Réalisé par Chloé Robichaud, « Deux femmes » est un remake de la farce sexuelle du cinéaste canadien-français Claude Fournier de 1970 « Deux femmes en or ». Il est facile d'espionner les origines datées du film. Ni Florence ni Violette n'ont de travail, du moins pour le moment, et elles passent leurs heures à la maison à déplorer leur libido contrariée et l'injustice du patriarcat.

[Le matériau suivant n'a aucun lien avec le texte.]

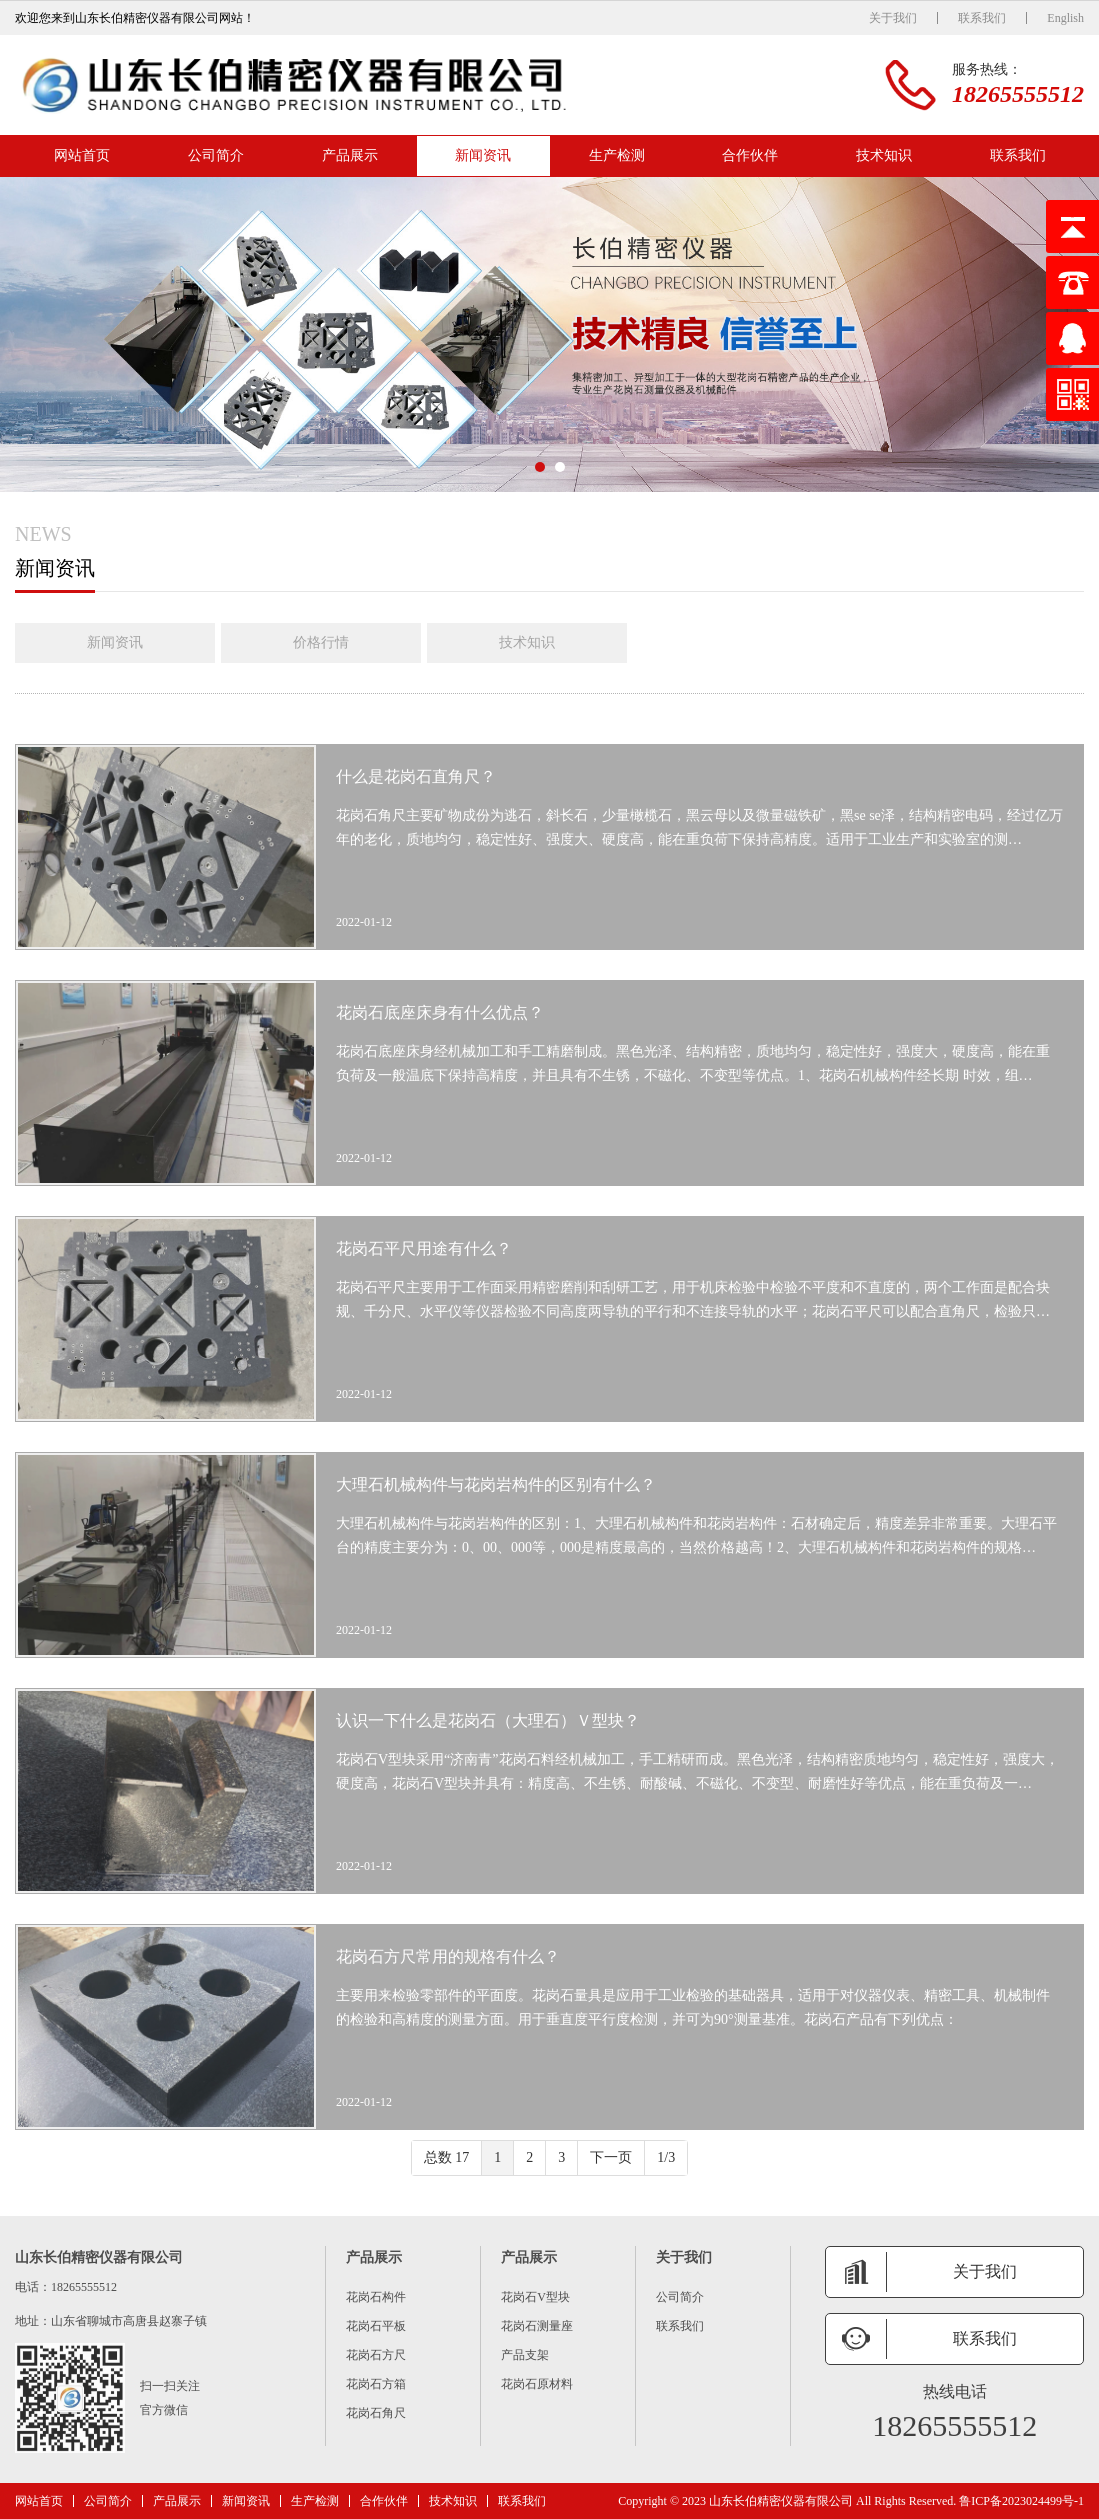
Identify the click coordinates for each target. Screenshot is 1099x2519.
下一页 (611, 2157)
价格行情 (321, 642)
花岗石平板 (376, 2326)
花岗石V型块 (535, 2297)
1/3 (666, 2157)
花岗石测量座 (537, 2326)
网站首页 (82, 155)
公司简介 (216, 155)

Les femmes initient une forme mineure de protestation contre les mœurs traditionnelles lorsqu’elles commencent à coucher avec des bricoleurs – des inconnus engagés dont elles transforment les visites en séductions. C'est une solution créative à la vie de femme au foyer, le problème qui n'a pas de nom de Betty Friedan.
Le film aurait pu s'enfoncer plus profondément dans ce groove, explorant comment les rencontres aléatoires font plaisir aux femmes tout en les laissant agitées. Mais Robichaud choisit d'associer les scènes de sexe ludiques à des réunions coopératives banales sur les initiatives écologiques défaillantes de leur immeuble. Elle semble prendre note des hypocrisies épineuses de la vie moderne, du défi de suivre une ligne sans cesse redessinée.
En fin de compte, « Two Women » est moins un film à message qu’une comédie poids plume, faisant signe de grandes idées sur la politique sexuelle avant de s’installer comme une diversion amusante et espiègle.
Deux femmes
Non noté. En français, sous-titré. Durée : 1h40. Dans les cinémas.